Glympse can locate kids via cell phone GPS

One of the most popular questions asked of cell phone callers is “Where are you?”

Thanks to a new service, you may not have to ask or answer that question. Glympse, which launched on Monday, joins Loopt and Google Latitude as the newest location-based service that uses cell phones’ GPS capability to tell people where you are.

Glympse, which is free, has taken a different approach. Unlike Loopt, which requires the sender and recipient to sign up for service and download an application, Glympse requires almost no effort on the part of the person who is following you. All they have to do is click on a Web link on a computer or a Web- enabled phone to see where you are on a map.

To transmit your location, you need to download an application to your phone and use the application to send a “Glympse,” which authorizes that person to follow you for a specific amount of time and send them the link they need to see you on a map.

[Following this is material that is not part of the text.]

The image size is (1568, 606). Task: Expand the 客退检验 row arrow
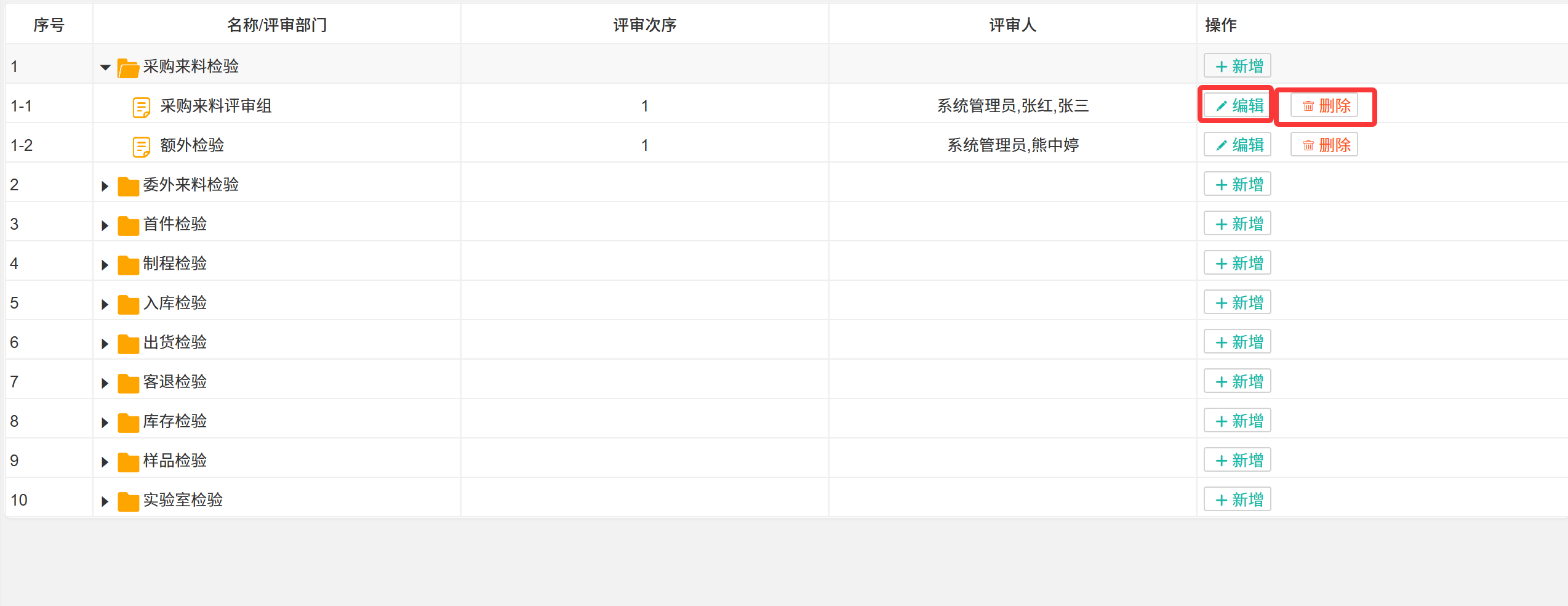pyautogui.click(x=105, y=382)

Another way it differs from both Loopt and Google Latitude is that Glympse can automatically time out after tracking someone for four hours. The person being followed can also choose a shorter monitoring window, like 30 minutes.

To its credit, Loopt is also permission-based and sends reminders that you may be sharing your real-time information. Google’s Latitude service, which also requires you to give permission to be followed, only displays your approximate location — within about a half mile — but doesn’t show precisely where you are.

 

With Glympse, you might not know the person’s exact address, but you’ll probably be within a hundred feet.

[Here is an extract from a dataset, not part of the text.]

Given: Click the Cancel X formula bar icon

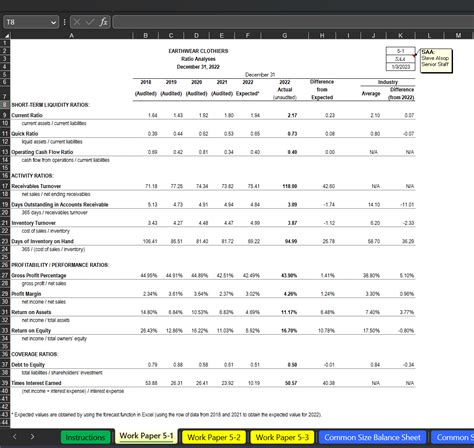Looking at the screenshot, I should [77, 22].
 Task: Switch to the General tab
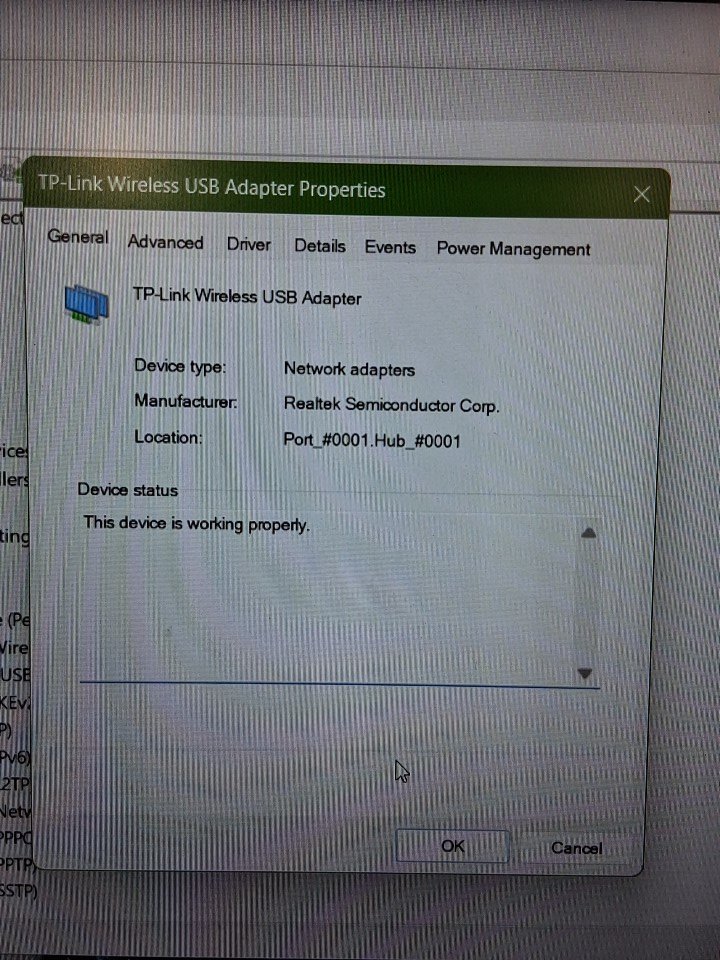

The coolest thing about Glympse is when you are following someone on the move. You can pinpoint them on the map, see their speed, and see when and where they stop.

I used it to follow Glympse co-founder Bryan Trussle as he rode in a car from my house to San Jose. I saw him get on and off the freeway and pull into a parking lot. At one point I caught his car’s driver exceeding the speed limit by a few miles an hour.

As he compared his actual location to what I saw on my PC, we found there only a slight lag between the two — a difference of 10 seconds on average.

While I realize that some will consider this technology a little creepy, there are practical uses for it.

Some police departments, delivery services and businesses spend a lot of money on equipment to do what Glympse could do for free.

For one thing, it can reassure parents and family members that their loved ones are safe.

I remember how nervous I was when my 16-year-old daughter would use the car or ride in other kids’ cars. We’d insist that she call us when she arrived and made her tell us where she planned to go. If she had a Glympse-equipped cell phone, we could have checked in on her from time to time — and we would have known if she was speeding too.

And rather than calling people to let them know you’re arriving in 15 minutes, they can track you online or on a Web-enabled phone.

The Glympse’s public beta currently works only on the T-Mobile G1, which uses Google’s Android operating system. The company is working on versions for the iPhone, Windows Mobile and BlackBerry.

Disclosure: Glympse, as well as its main competitors, Loopt and Google, are supporters of ConnectSafely.org, a nonprofit Internet safety organization I help operate.